Tuesday, December 02, 2008

Thank God, No More Fearmongering

Panel Finds WMD Attack Likely by 2013. The entire AP story is available at: http://www.military.com/news/article/panel-finds-wmd-attack-likely-by-2013.html?ESRC=eb.nl

Possible anthrax bio terrorism attack in Washington, DC. This has already happened in Washington, DC and Ft Lauderdale, FL for real plus multiple scares in other locations.

Dirty bombs come in all sizes. They can use small amounts of radioactive material which can be easily carried into choke points and detonated in cities, tunnels, airports, etc. In this picture smoke from the fire could be spreading radioactivity plus what the blast spread. First responders throughout this country are normally not equipped to identify dirty bombs.

Dirty bombs can also be larger and use greater amounts of explosives contaminated with larger amounts of radioactive materials. The only real difference is they need a somewhat larger delivery system. Perhaps a truck or a bus. The above photo is the Federal building in Oklahoma City destroyed by homegrown terrorist Timothy McVeigh. It was not a dirty bomb, but it could easily have been one. Besides the actual difference in destruction which is visible, the radioactive dust cloud would also be much larger contaminating many more people and a greater area.

Soap Box Ravings notes that the Commission on the Prevention of WMD Proliferation and Terrorism says the United States can expect a terrorist attack using nuclear or more likely biological weapons before 2013.

Up to now, this countries liberals have called statements regarding possible terrorist attacks as "George Bush fearmongering." Thank God we will have no more fearmongering; perhaps we will develop a new term for use with the new government which is starting to resemble the government they mean to replace.
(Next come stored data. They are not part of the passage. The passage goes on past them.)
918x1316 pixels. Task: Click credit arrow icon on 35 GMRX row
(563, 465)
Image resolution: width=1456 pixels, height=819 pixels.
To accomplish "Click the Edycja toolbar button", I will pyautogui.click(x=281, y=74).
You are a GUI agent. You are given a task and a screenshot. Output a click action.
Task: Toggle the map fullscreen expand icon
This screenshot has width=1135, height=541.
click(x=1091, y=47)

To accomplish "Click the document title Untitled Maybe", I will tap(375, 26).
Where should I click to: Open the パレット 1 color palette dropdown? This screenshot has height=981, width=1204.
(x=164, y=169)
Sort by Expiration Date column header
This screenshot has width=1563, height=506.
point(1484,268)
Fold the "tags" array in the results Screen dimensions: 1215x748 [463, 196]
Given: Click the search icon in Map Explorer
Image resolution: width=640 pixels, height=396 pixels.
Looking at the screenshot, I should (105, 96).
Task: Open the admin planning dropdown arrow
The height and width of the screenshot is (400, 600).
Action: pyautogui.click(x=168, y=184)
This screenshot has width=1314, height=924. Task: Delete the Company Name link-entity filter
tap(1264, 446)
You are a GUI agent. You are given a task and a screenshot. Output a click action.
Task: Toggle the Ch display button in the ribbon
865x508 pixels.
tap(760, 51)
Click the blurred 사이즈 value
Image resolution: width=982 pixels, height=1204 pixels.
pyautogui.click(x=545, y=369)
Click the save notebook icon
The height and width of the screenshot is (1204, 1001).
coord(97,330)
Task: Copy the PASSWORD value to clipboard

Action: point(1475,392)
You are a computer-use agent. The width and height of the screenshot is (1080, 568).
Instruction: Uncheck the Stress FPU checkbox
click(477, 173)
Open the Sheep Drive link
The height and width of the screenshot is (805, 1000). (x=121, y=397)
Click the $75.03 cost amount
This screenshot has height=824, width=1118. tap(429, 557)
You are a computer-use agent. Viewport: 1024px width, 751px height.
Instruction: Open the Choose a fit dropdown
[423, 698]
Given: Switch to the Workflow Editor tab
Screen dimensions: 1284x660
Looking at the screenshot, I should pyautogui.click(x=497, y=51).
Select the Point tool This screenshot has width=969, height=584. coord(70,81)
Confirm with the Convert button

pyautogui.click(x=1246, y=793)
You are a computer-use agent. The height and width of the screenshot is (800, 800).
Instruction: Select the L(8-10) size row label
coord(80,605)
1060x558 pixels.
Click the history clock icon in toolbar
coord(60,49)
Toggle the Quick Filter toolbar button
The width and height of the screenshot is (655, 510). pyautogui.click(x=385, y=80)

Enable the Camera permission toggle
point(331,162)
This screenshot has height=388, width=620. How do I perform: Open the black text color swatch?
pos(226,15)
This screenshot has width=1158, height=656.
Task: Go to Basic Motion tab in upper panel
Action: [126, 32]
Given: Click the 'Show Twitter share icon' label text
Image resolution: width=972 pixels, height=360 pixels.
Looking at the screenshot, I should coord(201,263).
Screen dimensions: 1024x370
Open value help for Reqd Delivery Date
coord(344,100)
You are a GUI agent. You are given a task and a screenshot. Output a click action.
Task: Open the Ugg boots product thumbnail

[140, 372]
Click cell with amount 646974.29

An Exercise Of The First Amendment

Garrison Keillor

See the Roar Of Hollow Patriotism by Garrisson Keillor at: http://www.iht.com/articles/2008/05/28/opinion/edkeillor.php

Soap Box Ravings would like to bring to your attention an article, The Roar of Hollow Patriotism, written by Garrison Keillor and published on May 28, 2008. In this article, the sometimes funny buffoon is not so funny. Keillor, a BUMF if there ever was one, spends his efforts in deriding a Memorial Day Tribute simply it seems because the "fat men with pony-tails" on Harleys irritated him.

Three-hundred thousand bikers roaring around Washington in a Memorial Day tribute to America's war dead, and he was irritated. Like a Lord from an earlier era when bothered by peasants.

Lord Keillor says a patriotic bike rally is sort of like a patriotic toilet-papering or patriotic graffiti; the patriotism somehow gets lost in the sheer irritation of the thing. He says people associate Memorial Day with long moments of silence when you summon up mental images of men huddled together on LSTs and pilots revving up B-24s and infantrymen crouched behind piles of rubble steeling themselves for the next push, not motorcycles. He says he does not see the connection between Memorial Day and "fat men with ponytails" on Harleys.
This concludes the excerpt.